Zadanie do wykonania
Wyodrębnij z rekordów wiersze od tego z "The width and height of the screenshot is (2139, 481)." do tego z "click(x=444, y=107)", włącznie z oboma, i przepisz je bez żadnych zmian.

Rekordy danych
+ + + +
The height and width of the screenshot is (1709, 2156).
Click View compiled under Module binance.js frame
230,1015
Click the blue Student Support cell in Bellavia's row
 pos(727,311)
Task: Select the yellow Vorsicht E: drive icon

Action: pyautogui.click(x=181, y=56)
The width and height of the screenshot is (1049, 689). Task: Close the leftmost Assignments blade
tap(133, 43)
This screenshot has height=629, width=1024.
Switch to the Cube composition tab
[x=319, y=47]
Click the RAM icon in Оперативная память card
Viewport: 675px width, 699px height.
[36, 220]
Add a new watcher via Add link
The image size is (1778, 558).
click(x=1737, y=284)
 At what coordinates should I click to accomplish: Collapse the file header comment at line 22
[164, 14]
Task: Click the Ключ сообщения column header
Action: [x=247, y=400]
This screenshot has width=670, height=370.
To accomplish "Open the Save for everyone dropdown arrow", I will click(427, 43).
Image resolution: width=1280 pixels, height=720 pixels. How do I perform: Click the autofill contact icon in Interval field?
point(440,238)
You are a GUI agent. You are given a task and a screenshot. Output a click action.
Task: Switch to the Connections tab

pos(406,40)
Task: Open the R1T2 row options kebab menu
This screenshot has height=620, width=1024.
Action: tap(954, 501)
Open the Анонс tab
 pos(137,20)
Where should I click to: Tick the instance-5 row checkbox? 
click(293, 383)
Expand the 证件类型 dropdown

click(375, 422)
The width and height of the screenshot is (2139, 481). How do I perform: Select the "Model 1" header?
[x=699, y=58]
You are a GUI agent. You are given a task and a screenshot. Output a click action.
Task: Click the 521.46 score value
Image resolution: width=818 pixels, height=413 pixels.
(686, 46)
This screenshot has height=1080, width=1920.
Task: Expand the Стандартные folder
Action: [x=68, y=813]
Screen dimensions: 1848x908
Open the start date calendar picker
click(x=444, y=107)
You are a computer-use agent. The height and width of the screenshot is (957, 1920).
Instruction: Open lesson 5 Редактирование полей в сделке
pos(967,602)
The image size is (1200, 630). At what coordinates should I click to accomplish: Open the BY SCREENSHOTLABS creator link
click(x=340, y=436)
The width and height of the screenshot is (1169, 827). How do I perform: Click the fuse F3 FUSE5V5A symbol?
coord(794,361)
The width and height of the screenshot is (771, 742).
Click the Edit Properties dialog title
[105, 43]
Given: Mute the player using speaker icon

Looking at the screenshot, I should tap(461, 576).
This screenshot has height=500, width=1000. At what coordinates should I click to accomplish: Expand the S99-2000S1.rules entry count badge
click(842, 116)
+ + + +
Wynik ćwiczenia
The width and height of the screenshot is (2139, 481). How do I perform: Select the "Model 1" header?
[x=699, y=58]
You are a GUI agent. You are given a task and a screenshot. Output a click action.
Task: Click the 521.46 score value
Image resolution: width=818 pixels, height=413 pixels.
(686, 46)
This screenshot has height=1080, width=1920.
Task: Expand the Стандартные folder
Action: [x=68, y=813]
Screen dimensions: 1848x908
Open the start date calendar picker
click(x=444, y=107)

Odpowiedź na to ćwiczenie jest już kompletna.